# [WHAT YOU SHOULD DO]
Lines in the listing below that hold "back" are the ones to copy.

# [INFORMATION GIVEN]
════
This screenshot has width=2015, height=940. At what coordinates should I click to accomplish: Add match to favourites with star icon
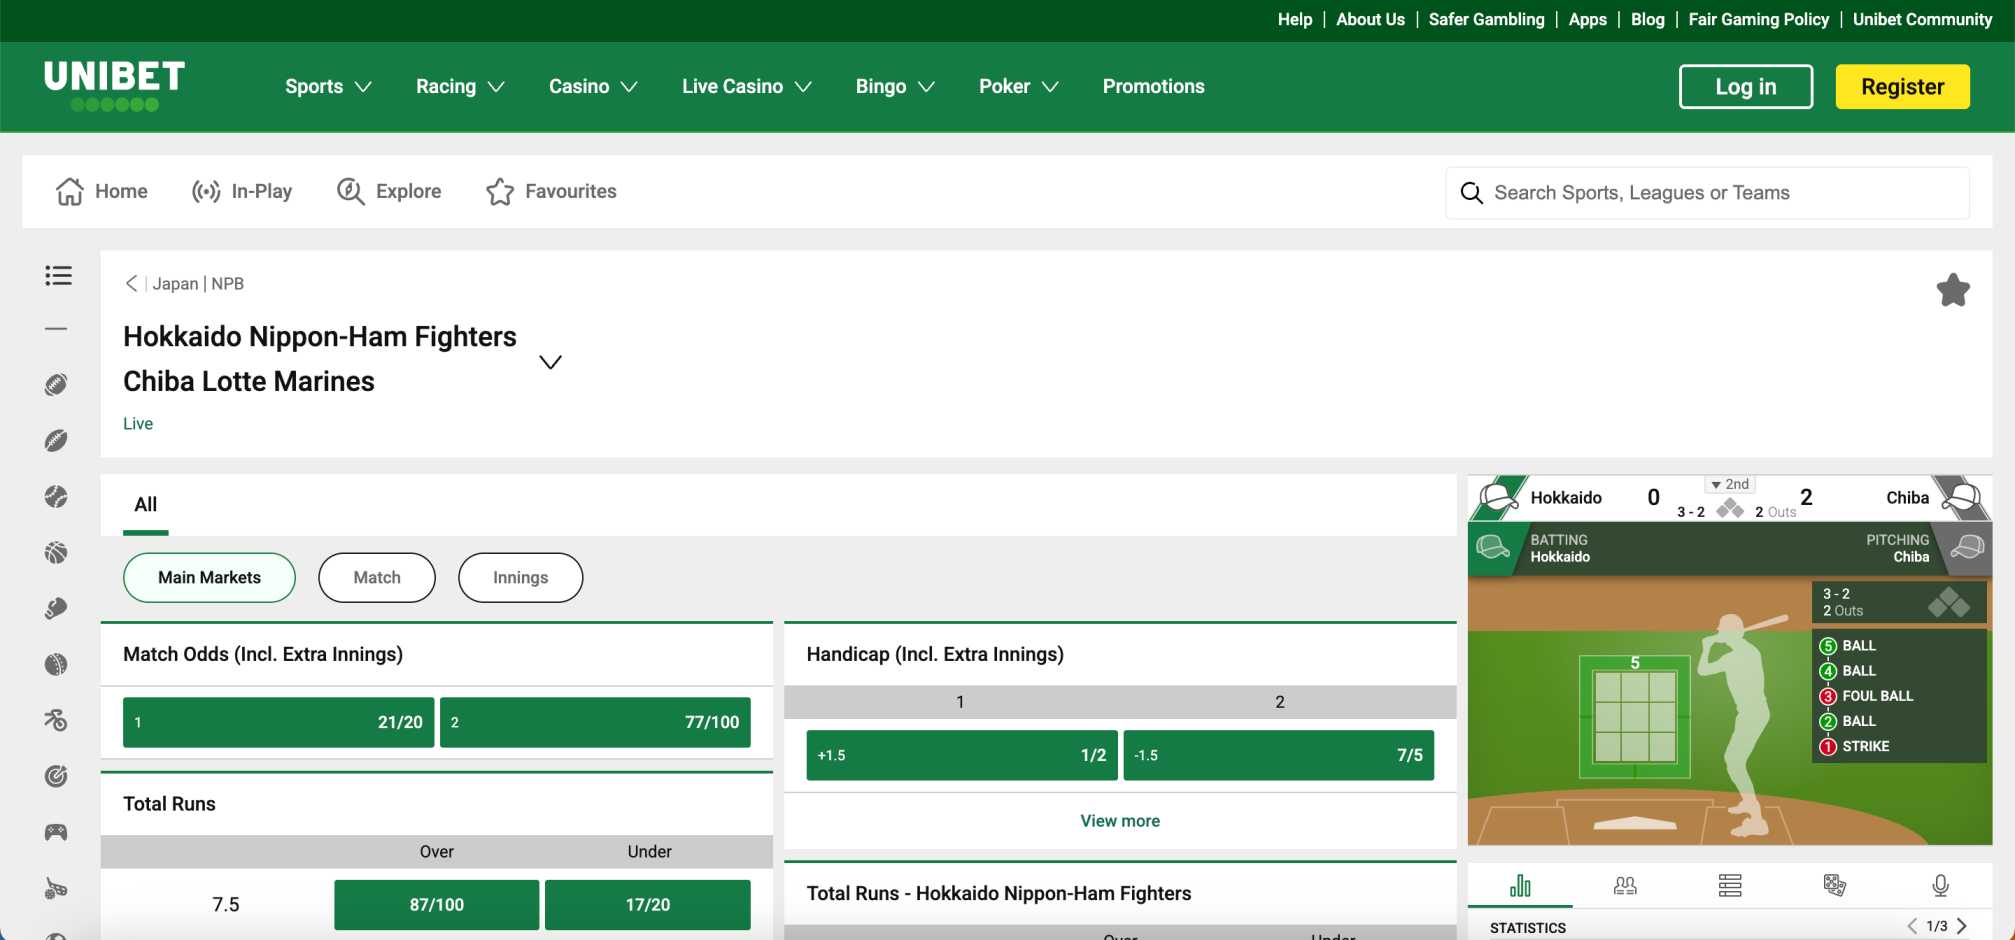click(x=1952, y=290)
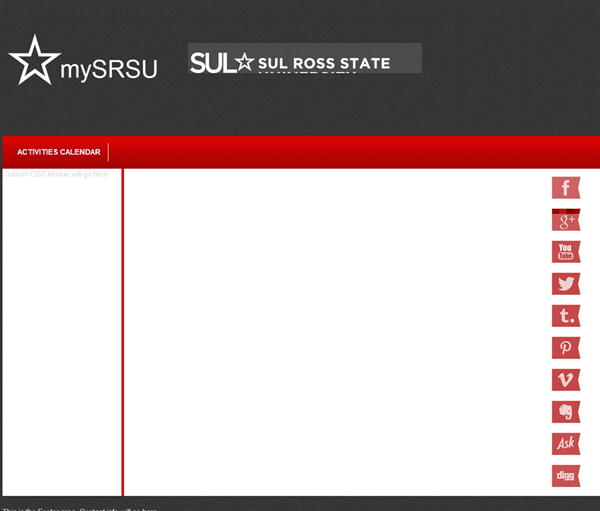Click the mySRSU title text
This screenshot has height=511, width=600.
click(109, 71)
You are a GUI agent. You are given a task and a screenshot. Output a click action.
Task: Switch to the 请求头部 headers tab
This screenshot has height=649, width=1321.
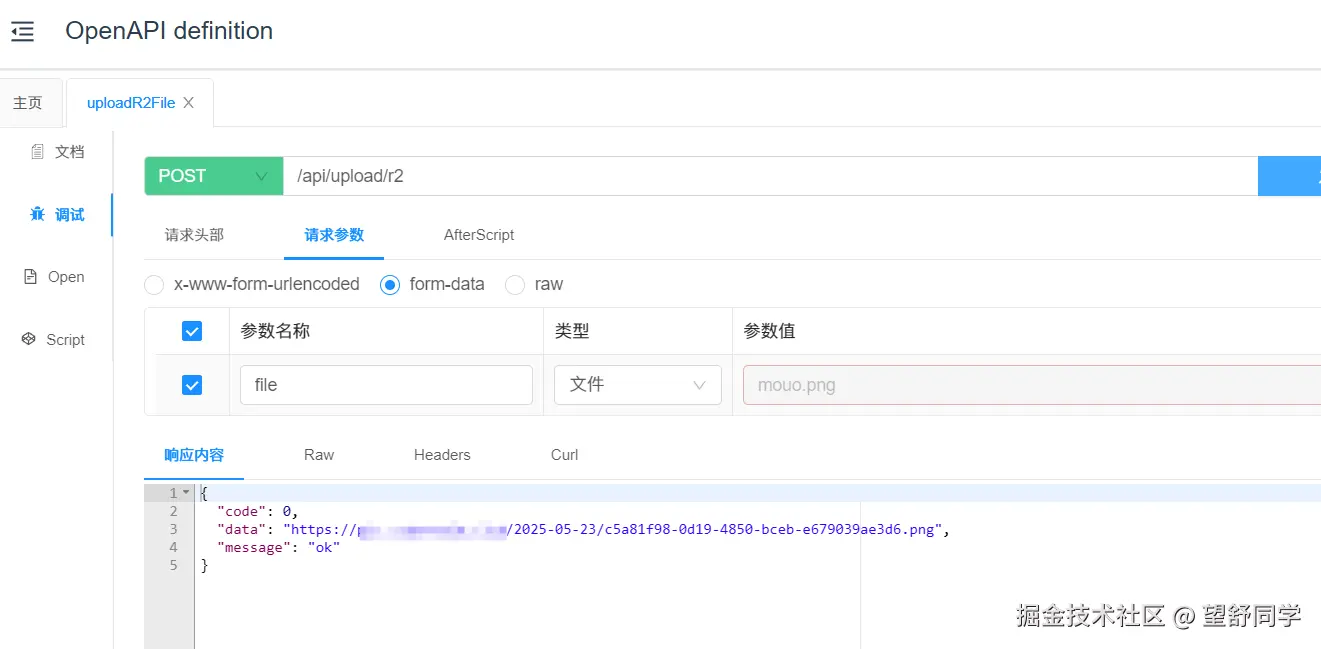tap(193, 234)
════
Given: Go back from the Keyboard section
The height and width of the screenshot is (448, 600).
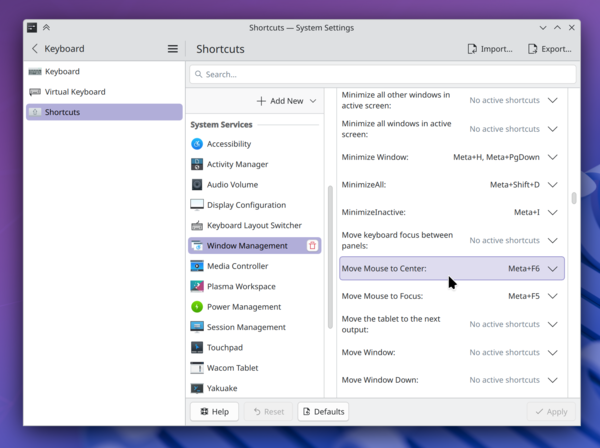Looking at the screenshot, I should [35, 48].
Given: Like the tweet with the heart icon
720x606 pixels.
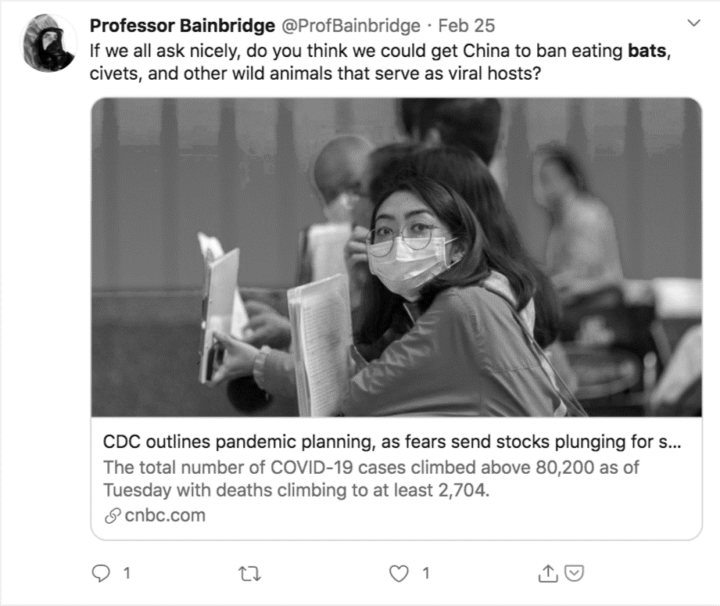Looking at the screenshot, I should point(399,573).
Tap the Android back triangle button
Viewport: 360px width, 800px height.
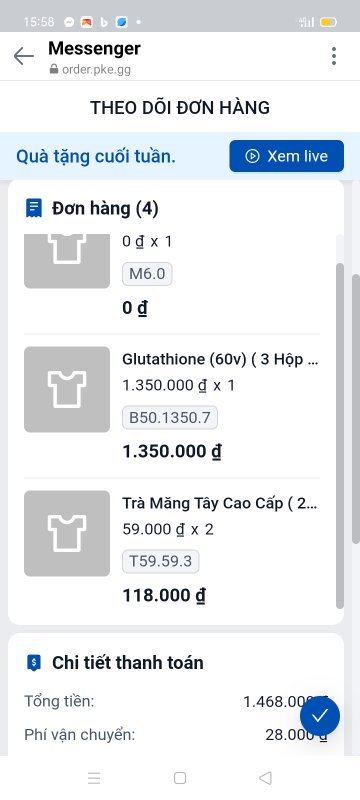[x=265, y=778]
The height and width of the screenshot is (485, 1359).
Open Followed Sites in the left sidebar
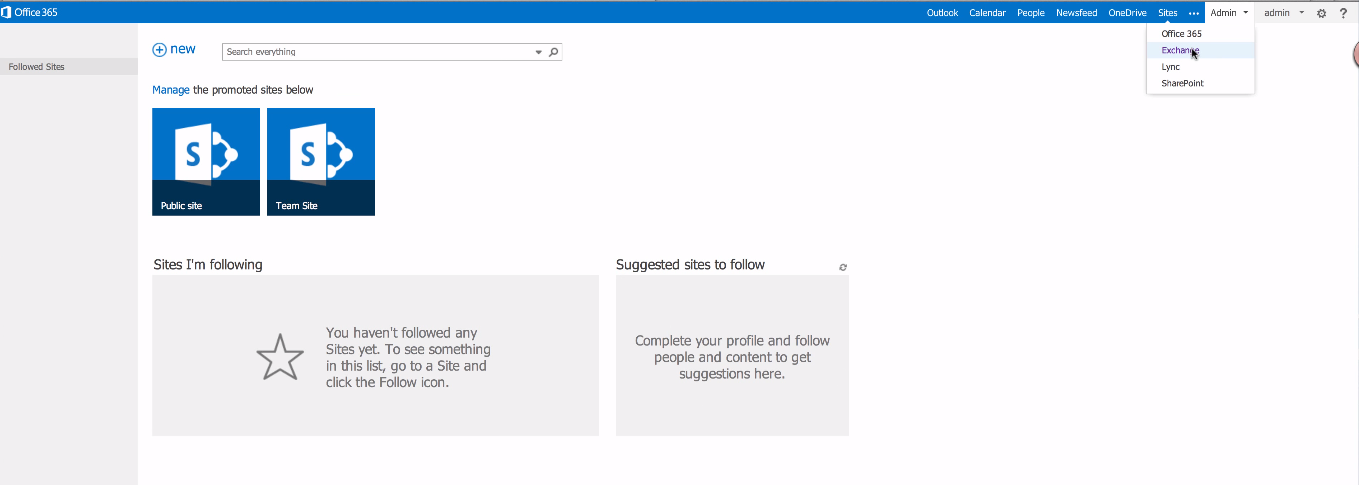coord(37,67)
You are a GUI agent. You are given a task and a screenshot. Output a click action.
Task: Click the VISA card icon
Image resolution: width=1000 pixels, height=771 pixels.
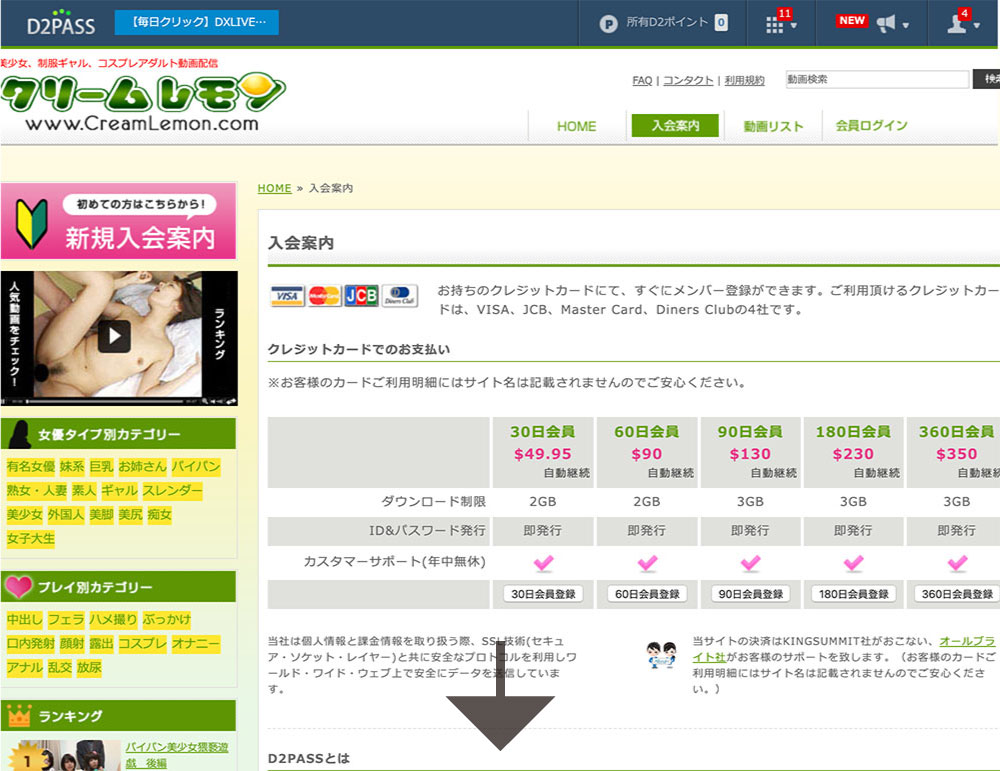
════
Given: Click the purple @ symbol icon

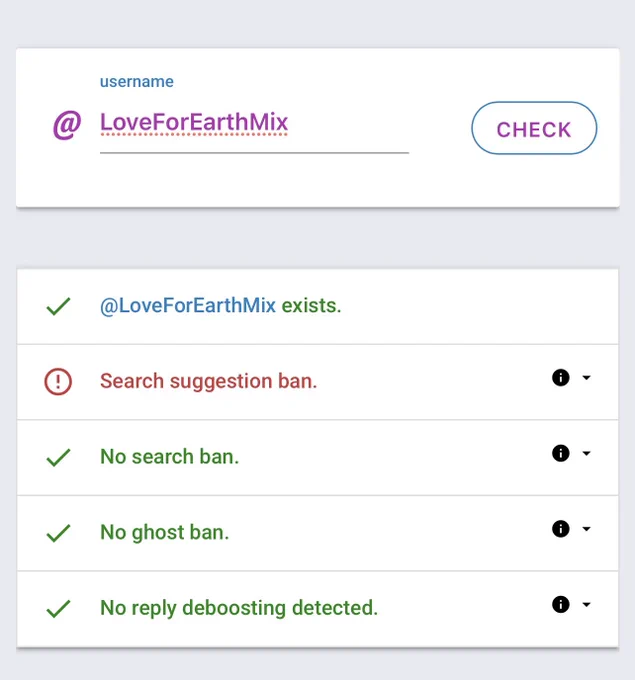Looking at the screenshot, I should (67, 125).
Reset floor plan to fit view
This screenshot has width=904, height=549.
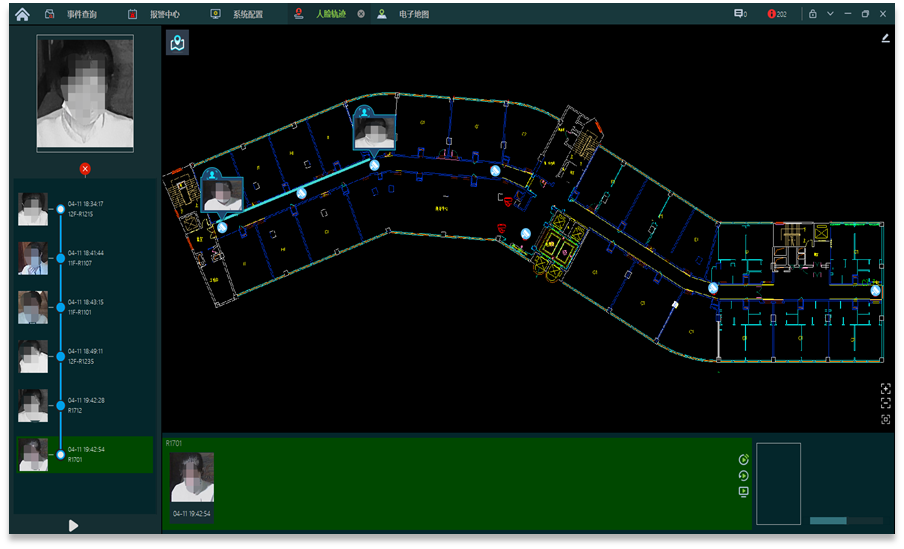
════
# [TASK ANSWER]
Given: Go back from the Keyboard section
Tap the Android back triangle button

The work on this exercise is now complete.